Aug 15 2016

First Self-Driving Cars, Now Flying Taxis?

44501544 - cartoon taxi business concept. flying vector car illustration. space background with stars. yellow rocket with checkers. If you feel like the automotive world is starting to resemble the Jetsons’ recently, you’re not alone in that opinion. Self-driving cars have been enough to wrap your head around, and now the European airplane manufacturer Airbus is suggested that a legitimate self-driving flying taxi could soon be in development. What?! Here’s what you need to know. According to the company’s announcement, “Airbus Group is harnessing its experience to make the dream of all commuters and travelers come true one day: to fly over traffic jams at the push of a button.” The idea sounds exciting, if not a bit questionable. How realistic is it for taxis to fly at random above traffic jams? Isn’t that merely a recipe for disaster?
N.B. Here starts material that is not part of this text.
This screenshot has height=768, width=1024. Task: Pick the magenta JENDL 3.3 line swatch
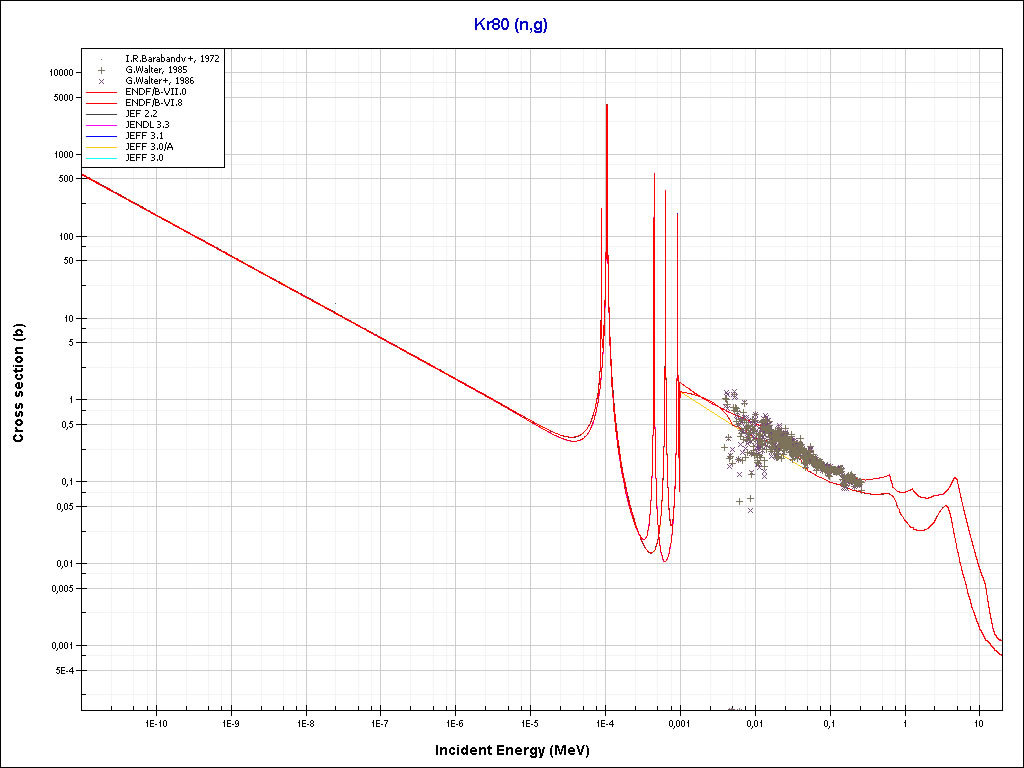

Airbus has dubbed the flying taxi project Vahana, which is described as “an autonomous flying vehicle platform for individual passenger and cargo transport.” It’s ambitious to say the least, but Airbus doesn’t seem to think it’s too science fiction-esque for the real world. According to project leaders at Airbus, Vahana will be made possible by the development of a sensor system that’s precise enough to keep the taxi from running into anything while soaring through the air. The technology doesn’t quite exist yet, but that isn’t stopping Airbus. Airbus executive Rodin Lyasoff elaborated.  “In as little as ten years, we could have products on the market that revolutionize urban travel for millions of people. Many of the technologies needed, such as batteries, motors and avionics are most of the way there.” Despite the incredible investments needed to develop and launch such a new form of technology, Airbus insists that a ride in an airborne taxi would be nearly the same as an on-earth taxi ride, but more environmentally sustainable and time efficient. It’s hard to say where all of this will lead, but one thing is for sure. Mark your calendars for 2026, and you’ll probably be looking out your window to see an entirely revised system of transportation.